● Task description:
Retype the lines, starting at the first line and ending with the line that contains "click(x=122, y=80)", including that line.

● Task data:

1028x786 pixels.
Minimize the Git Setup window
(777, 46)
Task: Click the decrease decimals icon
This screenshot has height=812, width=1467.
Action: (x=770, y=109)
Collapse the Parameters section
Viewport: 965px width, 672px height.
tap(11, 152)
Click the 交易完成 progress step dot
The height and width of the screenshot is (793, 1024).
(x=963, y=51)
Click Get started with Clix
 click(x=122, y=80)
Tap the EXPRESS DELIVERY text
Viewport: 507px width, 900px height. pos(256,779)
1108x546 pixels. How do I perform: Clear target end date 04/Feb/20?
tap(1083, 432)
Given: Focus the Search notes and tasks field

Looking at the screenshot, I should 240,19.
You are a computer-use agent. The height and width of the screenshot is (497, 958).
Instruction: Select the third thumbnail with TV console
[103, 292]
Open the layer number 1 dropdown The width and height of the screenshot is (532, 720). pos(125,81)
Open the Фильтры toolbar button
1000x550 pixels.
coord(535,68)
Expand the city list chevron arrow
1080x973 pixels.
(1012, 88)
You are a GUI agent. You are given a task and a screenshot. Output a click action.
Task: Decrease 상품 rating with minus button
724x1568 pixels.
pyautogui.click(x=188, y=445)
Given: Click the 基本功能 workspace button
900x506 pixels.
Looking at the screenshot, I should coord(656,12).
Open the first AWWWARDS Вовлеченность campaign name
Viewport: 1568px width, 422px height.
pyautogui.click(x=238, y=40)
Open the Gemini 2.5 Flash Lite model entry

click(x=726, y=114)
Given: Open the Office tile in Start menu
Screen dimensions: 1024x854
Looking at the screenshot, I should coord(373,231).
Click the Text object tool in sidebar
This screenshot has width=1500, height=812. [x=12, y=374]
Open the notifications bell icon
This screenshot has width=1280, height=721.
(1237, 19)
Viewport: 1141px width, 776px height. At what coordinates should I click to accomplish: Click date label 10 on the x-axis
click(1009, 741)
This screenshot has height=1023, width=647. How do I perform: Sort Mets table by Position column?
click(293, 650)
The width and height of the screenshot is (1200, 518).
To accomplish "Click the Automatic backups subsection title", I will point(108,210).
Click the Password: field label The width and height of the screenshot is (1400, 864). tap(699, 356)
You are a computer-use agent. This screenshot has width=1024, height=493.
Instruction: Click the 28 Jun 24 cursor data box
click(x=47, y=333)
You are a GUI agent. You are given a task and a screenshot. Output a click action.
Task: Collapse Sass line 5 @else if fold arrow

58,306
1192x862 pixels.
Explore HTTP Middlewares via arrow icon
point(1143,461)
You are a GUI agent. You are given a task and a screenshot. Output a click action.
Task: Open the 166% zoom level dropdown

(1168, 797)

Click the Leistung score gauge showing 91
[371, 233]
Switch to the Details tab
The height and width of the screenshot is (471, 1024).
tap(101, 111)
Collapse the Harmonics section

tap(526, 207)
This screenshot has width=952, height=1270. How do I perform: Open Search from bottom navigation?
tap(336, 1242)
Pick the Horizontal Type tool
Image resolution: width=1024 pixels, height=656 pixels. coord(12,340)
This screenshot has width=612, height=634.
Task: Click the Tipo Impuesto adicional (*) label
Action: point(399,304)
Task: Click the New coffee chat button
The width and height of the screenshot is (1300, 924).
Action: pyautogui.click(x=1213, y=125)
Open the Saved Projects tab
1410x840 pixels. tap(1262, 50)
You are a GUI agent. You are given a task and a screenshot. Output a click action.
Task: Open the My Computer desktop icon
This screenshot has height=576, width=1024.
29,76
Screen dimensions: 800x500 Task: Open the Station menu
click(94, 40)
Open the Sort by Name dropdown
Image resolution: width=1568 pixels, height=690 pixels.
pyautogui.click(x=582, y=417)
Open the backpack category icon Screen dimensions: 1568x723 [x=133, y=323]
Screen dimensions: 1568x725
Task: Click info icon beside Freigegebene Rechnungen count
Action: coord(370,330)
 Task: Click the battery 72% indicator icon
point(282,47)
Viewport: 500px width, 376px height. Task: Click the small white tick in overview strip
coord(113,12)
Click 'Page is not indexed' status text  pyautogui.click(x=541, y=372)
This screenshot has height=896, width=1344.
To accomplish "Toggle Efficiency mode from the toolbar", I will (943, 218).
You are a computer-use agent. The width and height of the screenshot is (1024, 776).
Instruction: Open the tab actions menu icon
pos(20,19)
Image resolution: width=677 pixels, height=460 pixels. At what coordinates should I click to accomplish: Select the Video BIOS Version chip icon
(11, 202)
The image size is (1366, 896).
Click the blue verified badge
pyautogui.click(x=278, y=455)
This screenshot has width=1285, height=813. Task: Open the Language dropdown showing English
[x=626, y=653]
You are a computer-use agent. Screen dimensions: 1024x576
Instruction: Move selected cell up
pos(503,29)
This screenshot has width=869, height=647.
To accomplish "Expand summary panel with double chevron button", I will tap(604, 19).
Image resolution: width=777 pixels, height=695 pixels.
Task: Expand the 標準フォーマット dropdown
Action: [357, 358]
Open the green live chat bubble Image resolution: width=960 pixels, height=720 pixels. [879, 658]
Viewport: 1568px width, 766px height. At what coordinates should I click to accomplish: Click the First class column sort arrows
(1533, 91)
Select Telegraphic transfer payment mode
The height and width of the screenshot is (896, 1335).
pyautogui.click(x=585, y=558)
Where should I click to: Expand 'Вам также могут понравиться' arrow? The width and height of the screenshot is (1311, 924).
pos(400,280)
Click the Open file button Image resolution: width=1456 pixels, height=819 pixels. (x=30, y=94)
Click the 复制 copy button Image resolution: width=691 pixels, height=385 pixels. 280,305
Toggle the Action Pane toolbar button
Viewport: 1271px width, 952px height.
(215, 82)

● Answer to the task:
1028x786 pixels.
Minimize the Git Setup window
(777, 46)
Task: Click the decrease decimals icon
This screenshot has height=812, width=1467.
Action: (x=770, y=109)
Collapse the Parameters section
Viewport: 965px width, 672px height.
tap(11, 152)
Click the 交易完成 progress step dot
The height and width of the screenshot is (793, 1024).
(x=963, y=51)
Click Get started with Clix
 click(x=122, y=80)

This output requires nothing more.